* Stored items *
****************

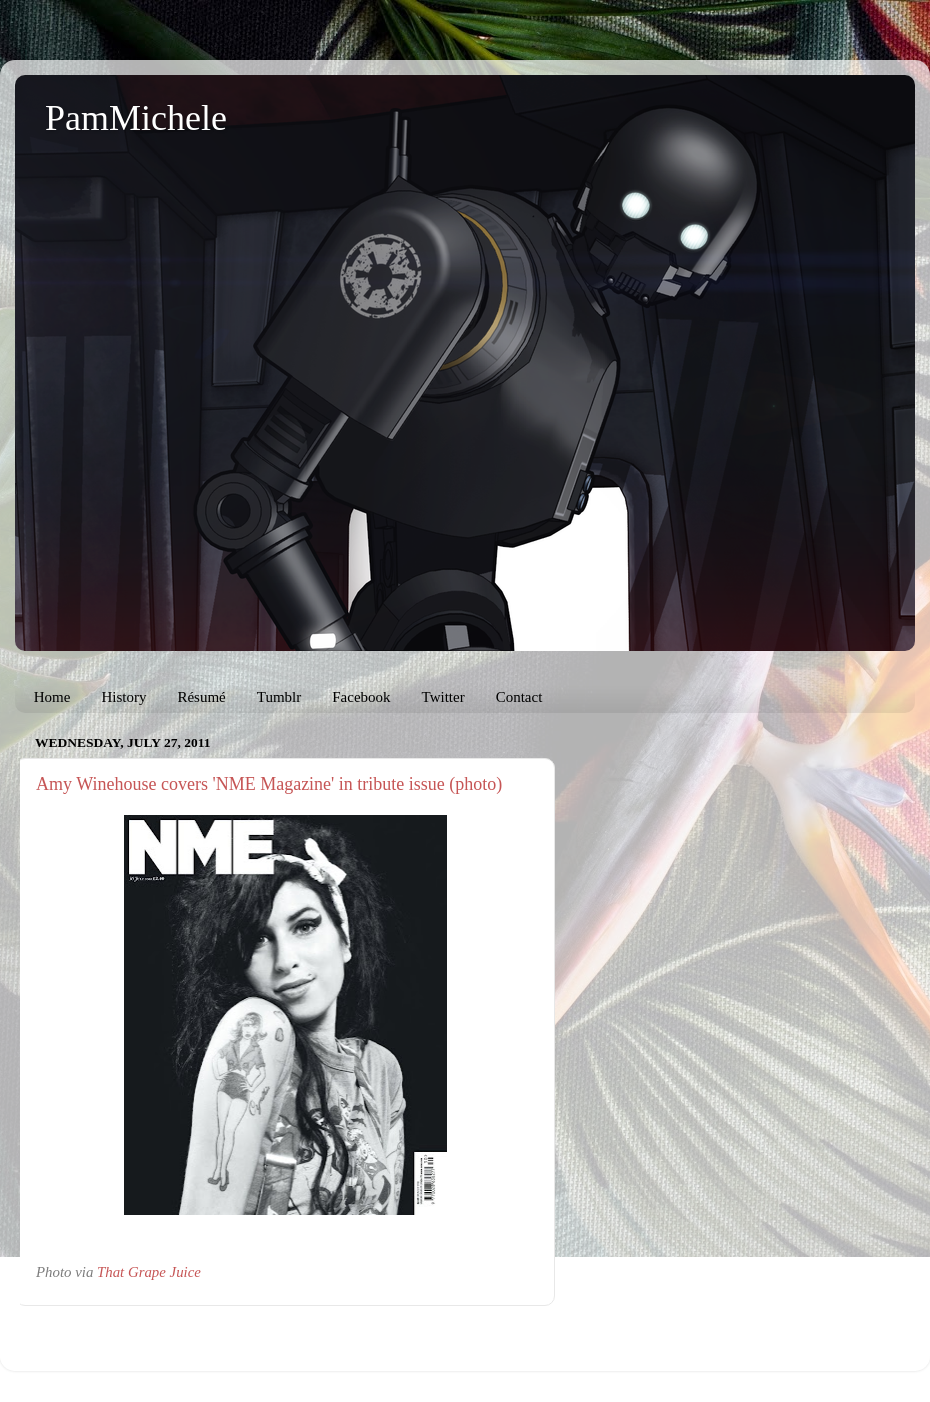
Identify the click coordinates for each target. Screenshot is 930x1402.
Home (52, 697)
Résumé (201, 697)
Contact (519, 697)
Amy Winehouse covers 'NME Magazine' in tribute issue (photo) (269, 784)
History (123, 697)
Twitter (443, 697)
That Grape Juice (149, 1272)
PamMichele (136, 118)
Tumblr (279, 697)
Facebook (361, 697)
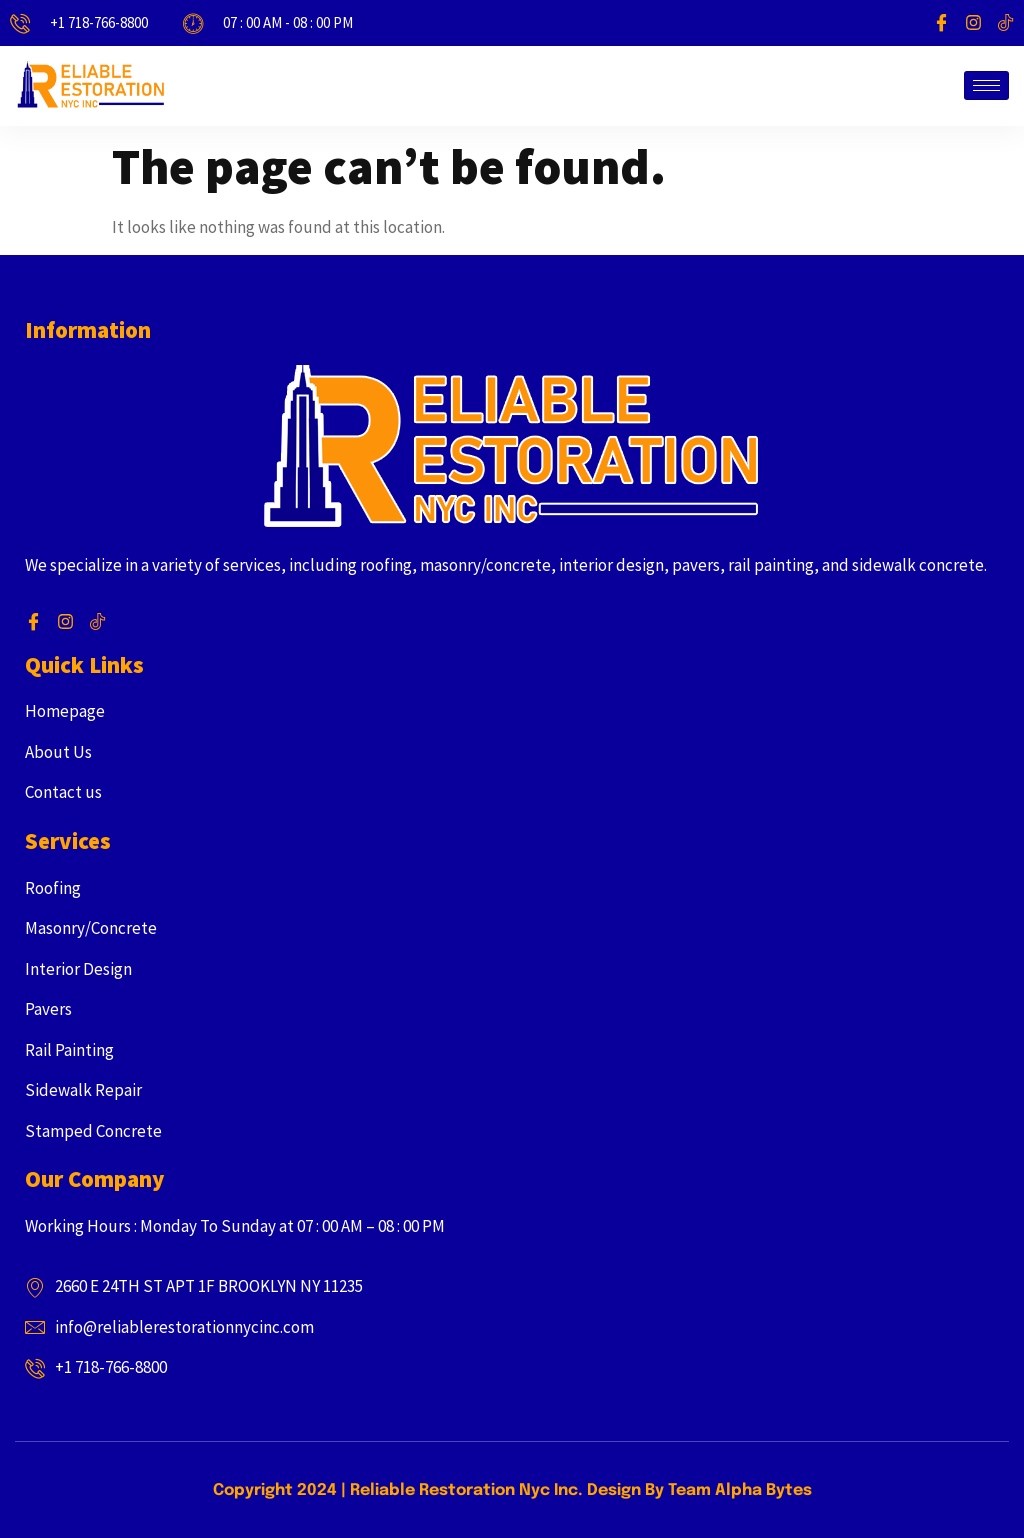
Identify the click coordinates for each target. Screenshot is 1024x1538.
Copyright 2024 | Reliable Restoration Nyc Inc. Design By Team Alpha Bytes (512, 1490)
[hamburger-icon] (986, 85)
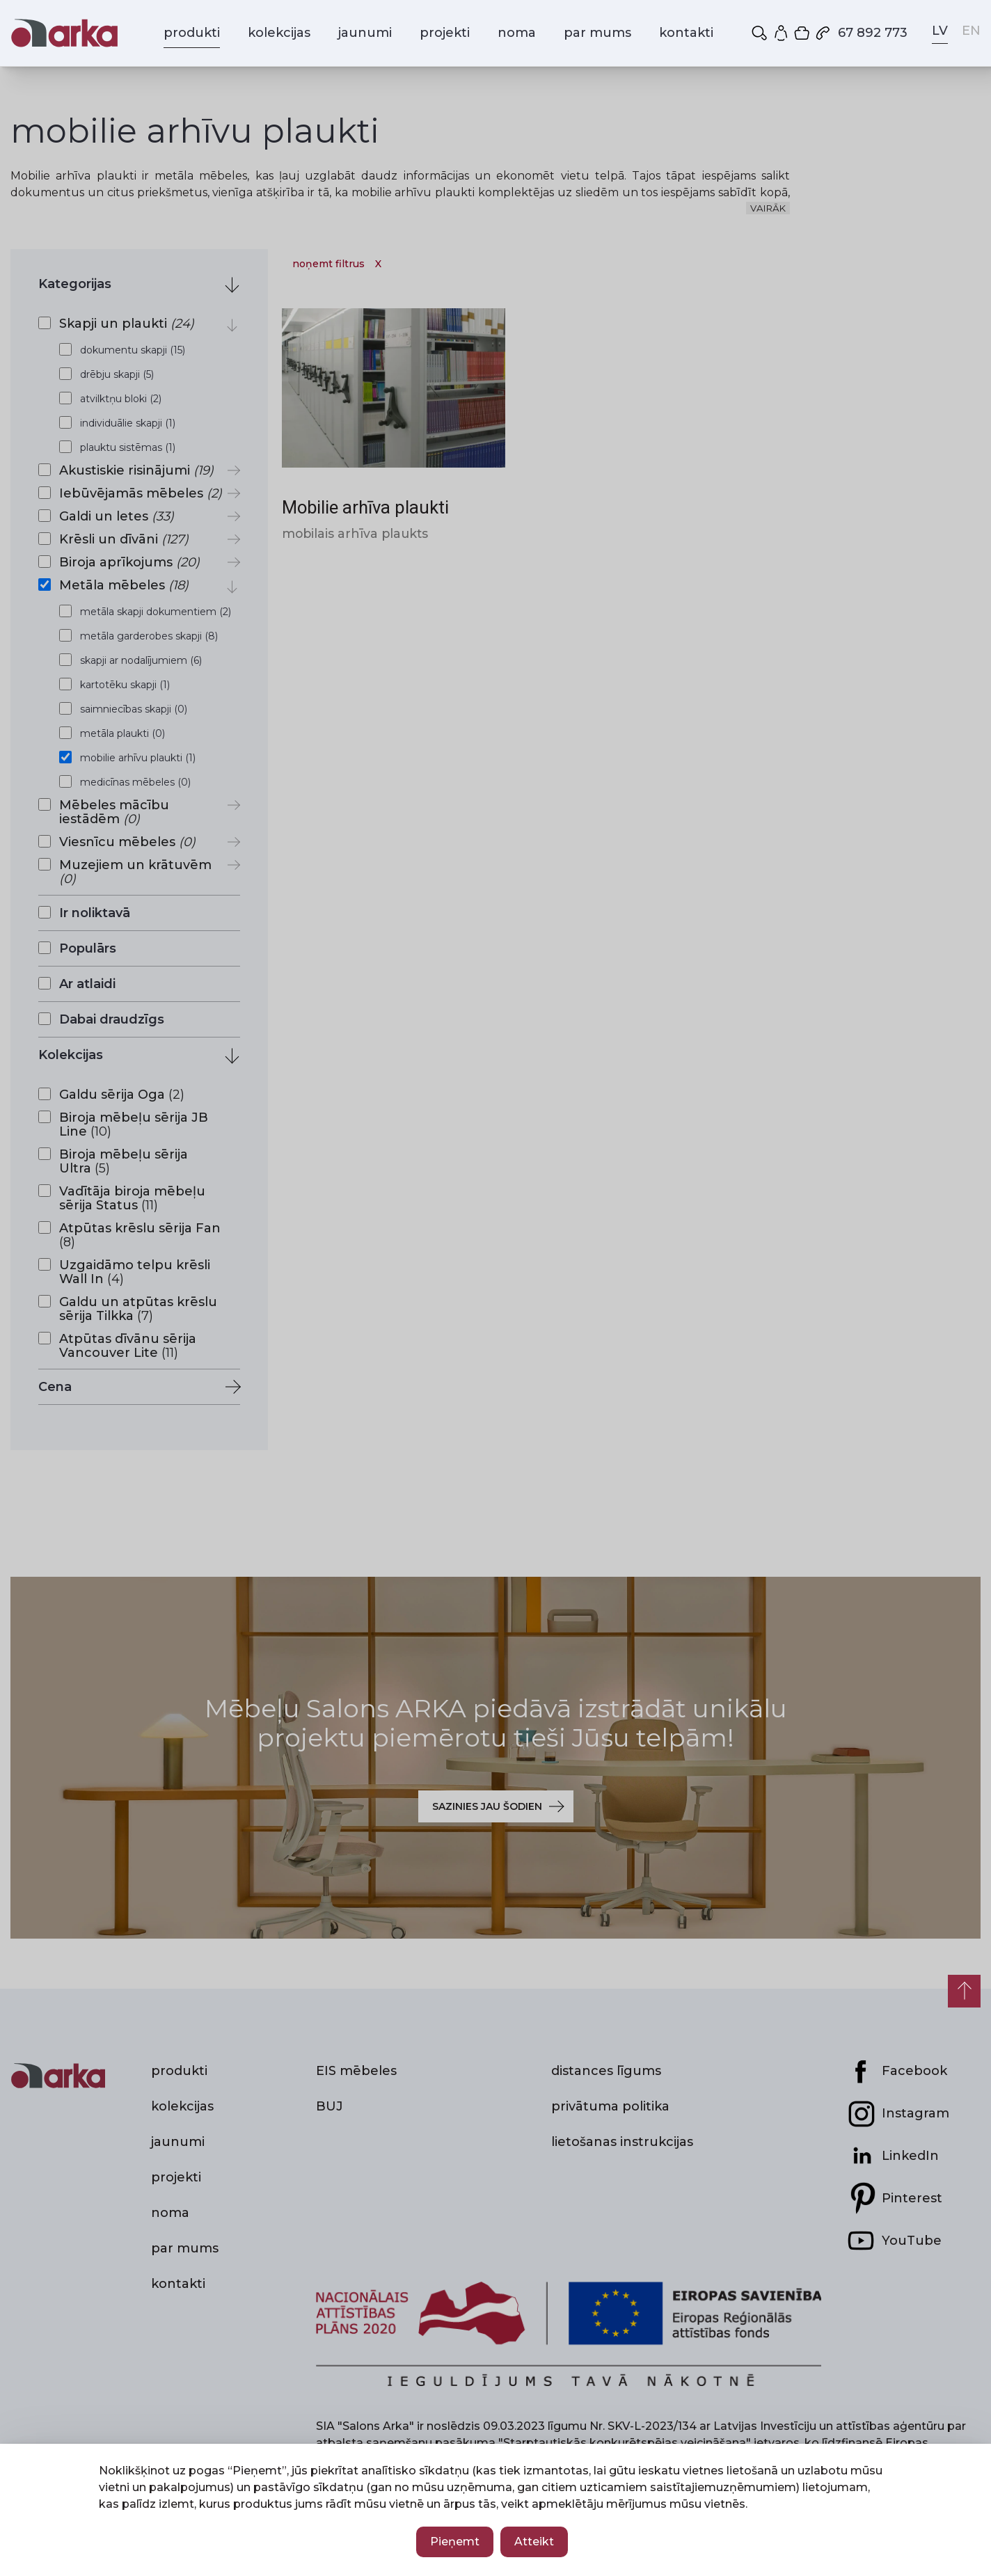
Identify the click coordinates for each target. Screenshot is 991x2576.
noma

****************

Reproduce every row above word for word, leaving out the pictures.

* EXPECTED ANSWER *
Identify the click coordinates for each target. Screenshot is 930x1402.
Home (52, 697)
Résumé (201, 697)
Contact (519, 697)
Amy Winehouse covers 'NME Magazine' in tribute issue (photo) (269, 784)
History (123, 697)
Twitter (443, 697)
That Grape Juice (149, 1272)
PamMichele (136, 118)
Tumblr (279, 697)
Facebook (361, 697)
Identify the click coordinates for each target. Screenshot is 1024x1538.
Copyright 2024 | Reliable Restoration Nyc Inc. Design By Team Alpha Bytes (512, 1490)
[hamburger-icon] (986, 85)
Identify the click coordinates for each target. Screenshot is 991x2576.
noma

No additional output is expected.